Paylaş
2018’de nihayet bu saçma hazırlık maçı politikasından kurtulduk. Şu an içinde olduğumuz 5 maçlık seri, gayet ciddi rakiplerle: İrlanda (31), Karadağ (46), İran (36), Tunus (14) ve Dünya Kupası ev sahibi Rusya ile. 3 gün önce oynadığımız İran, Asya’nın en iyi takımıydı. Dün oynadığımız Tunus da Afrika’nın en iyisi. Hatta şu anda FIFA sıralamasında Hırvatistan, Kolombiya ve İtalya gibilerin üstündeler ve 18 Haziran’da Dünya Kupası’nda İngiltere’yle oynayacakları için de fiziksel olarak iyi seviyedeler.
KÖR DÖVÜŞÜ GİBİ
- Dün de maça sert ve dinamik başladılar; onların mücadele tutkusuyla hakem Fedayi San’ın anlayışlı yönetimi birleşince kör dövüşü gibi bir 60 dakika oynandı Cenevre’de. Sanırım bu noktada Lucescu’nun orta saha tercihini sorgulamak gerek: Acaba “Okay-Mahmut-İrfan”lı yetenek kısıtlısı üçlü merkez seçimini Tunus’la savaşabilmek için mi yaptı Rumen Hoca? Ancak özellikle Mahmut-İrfan’ın ikinci-üçüncü bölge geçişinde yetersiz kaldıklarının altını çizmek gerek.

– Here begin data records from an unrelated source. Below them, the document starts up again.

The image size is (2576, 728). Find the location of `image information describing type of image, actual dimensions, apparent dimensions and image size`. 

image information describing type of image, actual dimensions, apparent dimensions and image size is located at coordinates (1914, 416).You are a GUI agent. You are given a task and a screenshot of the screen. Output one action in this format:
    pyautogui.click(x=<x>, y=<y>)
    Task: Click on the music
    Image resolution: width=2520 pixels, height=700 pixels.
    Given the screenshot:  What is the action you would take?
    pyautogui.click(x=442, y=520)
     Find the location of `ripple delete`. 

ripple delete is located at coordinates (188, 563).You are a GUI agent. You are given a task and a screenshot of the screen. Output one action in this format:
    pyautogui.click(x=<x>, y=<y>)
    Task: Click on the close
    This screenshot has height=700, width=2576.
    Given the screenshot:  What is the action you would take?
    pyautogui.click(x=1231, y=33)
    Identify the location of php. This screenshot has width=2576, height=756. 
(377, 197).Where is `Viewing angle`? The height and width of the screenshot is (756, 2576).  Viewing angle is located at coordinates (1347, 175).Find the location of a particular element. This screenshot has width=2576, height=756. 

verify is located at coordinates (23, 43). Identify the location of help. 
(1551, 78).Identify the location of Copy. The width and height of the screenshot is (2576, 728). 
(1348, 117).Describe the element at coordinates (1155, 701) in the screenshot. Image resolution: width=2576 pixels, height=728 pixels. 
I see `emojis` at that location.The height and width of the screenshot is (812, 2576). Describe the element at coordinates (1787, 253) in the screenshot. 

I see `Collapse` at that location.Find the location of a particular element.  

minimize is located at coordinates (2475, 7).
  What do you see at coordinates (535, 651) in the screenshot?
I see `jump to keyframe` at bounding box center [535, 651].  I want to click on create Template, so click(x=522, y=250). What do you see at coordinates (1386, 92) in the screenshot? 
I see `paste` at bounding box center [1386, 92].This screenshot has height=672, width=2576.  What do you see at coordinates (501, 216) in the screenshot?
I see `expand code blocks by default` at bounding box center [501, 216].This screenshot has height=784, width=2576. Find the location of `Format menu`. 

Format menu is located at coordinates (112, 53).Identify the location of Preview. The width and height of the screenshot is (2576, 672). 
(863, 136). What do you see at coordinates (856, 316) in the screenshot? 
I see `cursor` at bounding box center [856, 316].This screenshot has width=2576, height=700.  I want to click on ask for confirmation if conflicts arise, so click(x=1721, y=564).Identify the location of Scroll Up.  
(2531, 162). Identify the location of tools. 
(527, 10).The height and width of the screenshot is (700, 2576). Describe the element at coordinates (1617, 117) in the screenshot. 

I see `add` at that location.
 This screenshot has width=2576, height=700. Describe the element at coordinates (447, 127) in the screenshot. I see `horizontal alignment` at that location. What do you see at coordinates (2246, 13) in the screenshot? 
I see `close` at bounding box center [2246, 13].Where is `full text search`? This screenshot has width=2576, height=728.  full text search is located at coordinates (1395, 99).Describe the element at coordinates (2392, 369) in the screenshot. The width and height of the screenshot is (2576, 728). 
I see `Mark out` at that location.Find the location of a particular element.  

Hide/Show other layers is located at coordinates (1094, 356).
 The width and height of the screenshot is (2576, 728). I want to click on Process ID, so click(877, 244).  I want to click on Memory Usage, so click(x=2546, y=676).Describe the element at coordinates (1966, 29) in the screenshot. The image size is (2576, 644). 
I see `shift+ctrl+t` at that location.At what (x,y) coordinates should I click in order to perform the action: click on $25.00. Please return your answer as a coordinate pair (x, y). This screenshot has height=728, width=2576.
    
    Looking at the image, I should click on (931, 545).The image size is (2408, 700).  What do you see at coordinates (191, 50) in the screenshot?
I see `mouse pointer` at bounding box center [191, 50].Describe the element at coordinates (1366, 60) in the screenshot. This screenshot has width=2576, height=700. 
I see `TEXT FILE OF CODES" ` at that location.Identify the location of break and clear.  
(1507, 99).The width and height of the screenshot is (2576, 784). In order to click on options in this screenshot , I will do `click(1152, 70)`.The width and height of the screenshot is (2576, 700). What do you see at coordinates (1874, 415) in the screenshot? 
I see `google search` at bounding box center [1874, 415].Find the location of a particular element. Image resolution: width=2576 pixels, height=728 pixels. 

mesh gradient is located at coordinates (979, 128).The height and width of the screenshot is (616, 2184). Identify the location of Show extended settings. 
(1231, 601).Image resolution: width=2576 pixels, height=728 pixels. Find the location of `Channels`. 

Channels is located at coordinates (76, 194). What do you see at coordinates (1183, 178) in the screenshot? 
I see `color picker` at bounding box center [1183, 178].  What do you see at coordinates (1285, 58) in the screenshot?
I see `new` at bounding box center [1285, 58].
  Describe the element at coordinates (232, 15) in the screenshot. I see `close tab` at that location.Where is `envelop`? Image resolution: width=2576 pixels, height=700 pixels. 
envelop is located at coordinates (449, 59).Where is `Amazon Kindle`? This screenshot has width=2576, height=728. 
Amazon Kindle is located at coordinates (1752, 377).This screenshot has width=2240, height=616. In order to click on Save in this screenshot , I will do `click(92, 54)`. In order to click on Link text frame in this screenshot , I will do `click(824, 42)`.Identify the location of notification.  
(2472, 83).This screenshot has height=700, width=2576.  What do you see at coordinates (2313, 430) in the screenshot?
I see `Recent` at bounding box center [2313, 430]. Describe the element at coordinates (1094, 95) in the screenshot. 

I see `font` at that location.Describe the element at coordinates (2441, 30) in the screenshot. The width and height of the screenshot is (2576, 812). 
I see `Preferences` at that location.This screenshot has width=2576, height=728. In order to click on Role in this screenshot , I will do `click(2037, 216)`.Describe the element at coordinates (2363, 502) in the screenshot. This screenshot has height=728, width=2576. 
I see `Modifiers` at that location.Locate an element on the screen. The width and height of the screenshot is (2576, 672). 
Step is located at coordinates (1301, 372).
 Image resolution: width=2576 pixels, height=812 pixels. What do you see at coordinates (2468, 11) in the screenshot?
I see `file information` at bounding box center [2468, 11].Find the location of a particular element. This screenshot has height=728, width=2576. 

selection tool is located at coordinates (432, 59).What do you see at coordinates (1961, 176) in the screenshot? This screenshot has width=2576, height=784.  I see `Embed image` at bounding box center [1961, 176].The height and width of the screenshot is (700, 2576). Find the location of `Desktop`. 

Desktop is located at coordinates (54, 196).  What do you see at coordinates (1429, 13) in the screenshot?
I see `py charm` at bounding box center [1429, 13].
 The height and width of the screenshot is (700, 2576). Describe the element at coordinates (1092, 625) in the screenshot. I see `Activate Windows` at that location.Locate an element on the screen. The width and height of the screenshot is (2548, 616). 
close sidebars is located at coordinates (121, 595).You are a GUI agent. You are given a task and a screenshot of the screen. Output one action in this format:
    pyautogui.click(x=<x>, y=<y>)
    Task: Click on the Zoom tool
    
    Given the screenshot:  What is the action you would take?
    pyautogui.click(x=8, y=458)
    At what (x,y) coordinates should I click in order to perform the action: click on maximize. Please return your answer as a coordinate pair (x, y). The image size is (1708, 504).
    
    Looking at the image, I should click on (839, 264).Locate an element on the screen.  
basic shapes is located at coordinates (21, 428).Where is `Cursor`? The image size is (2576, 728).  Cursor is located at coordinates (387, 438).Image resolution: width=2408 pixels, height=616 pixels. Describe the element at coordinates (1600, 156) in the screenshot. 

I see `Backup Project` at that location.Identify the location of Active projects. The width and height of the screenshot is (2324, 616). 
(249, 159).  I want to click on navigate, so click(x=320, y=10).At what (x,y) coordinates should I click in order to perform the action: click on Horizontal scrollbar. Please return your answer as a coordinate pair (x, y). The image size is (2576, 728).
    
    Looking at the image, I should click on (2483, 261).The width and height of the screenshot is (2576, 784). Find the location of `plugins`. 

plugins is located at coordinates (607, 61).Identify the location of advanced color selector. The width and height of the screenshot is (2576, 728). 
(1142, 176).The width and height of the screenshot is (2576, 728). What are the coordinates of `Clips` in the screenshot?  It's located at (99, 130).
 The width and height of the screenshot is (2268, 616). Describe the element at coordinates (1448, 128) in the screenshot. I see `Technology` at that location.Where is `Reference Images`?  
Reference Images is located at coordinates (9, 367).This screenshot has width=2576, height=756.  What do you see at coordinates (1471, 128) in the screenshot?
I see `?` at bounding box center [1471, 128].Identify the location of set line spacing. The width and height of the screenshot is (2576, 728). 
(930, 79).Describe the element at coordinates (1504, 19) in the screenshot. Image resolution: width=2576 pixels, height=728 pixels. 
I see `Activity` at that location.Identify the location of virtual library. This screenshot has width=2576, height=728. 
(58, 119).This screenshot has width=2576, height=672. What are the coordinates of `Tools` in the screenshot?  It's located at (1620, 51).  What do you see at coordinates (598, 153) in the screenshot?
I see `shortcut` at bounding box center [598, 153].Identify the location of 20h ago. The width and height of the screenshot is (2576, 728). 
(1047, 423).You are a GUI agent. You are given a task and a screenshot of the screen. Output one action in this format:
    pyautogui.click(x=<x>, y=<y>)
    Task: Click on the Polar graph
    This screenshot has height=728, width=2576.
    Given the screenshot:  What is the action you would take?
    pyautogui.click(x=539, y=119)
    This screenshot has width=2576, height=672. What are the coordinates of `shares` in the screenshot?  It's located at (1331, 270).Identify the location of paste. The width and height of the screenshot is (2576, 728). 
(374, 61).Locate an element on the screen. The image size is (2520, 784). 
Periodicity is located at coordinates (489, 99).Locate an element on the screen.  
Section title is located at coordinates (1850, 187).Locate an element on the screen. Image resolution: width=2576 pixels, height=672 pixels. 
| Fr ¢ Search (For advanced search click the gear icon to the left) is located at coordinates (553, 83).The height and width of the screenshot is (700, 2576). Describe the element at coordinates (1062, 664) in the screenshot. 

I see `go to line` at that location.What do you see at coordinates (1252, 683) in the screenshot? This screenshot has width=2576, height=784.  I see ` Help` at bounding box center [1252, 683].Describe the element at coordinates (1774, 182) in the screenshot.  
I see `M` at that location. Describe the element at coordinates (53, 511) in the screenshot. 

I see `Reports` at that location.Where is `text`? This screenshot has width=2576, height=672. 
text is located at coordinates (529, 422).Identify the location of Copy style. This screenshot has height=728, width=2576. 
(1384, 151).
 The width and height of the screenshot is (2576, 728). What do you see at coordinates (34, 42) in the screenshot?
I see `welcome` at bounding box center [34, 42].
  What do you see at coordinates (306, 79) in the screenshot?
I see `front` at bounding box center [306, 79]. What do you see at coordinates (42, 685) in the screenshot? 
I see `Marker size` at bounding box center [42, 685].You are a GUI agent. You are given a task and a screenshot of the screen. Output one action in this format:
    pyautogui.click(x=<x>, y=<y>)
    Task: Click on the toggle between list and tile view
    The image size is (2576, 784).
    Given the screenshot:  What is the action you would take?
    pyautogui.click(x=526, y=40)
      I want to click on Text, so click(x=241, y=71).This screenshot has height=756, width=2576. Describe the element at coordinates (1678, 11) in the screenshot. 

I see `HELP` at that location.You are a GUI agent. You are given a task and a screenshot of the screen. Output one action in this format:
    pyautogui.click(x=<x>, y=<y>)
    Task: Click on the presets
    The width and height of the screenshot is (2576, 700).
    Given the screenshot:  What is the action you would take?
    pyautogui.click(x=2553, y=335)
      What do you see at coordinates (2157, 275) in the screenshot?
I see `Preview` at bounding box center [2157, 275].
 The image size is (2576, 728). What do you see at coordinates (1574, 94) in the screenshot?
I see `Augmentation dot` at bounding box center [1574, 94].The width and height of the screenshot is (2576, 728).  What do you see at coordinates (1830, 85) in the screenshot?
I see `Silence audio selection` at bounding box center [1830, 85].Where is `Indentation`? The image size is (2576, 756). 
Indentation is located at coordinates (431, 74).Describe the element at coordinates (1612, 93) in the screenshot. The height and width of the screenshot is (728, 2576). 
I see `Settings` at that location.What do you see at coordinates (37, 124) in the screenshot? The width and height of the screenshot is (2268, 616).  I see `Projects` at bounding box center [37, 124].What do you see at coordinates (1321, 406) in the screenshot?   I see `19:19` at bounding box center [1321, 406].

60’ta Cenk’in yaşadığı garip hadiseyle birlikte maç bizim için bitti zaten. 2 sene önce milli takıma kaptan olması gerektiğini yazdığım ve dün bandı taktığı için gururlandığım Cenk’in her ne sebeple olsun tribünle diyaloğa girmesi absürt. Biz milli takım formalı ağalardan, kabadayılardan, adam gibi adamcı yapaylıktan bıktık Cenk. Şu anki takımı sevme nedenimiz de oynadığınız oyun değil. Medeni ve görgülü bir tablo yaratmanız. Umarım herhangi bir bahaneye sığınıp bizi tekrar o ilkel görüntüye döndürmezsiniz.
MAÇIN ADAMI: ÇAĞLAR SÖYÜNCÜ
Her geçen maç gelişiyor. Hızlı Kaan’la da göbekte bir ritim yakaladılar. Lucescu’nun temel ayarlarla fazla oynamaması da uyum geliştirmemiz açısından avantaj.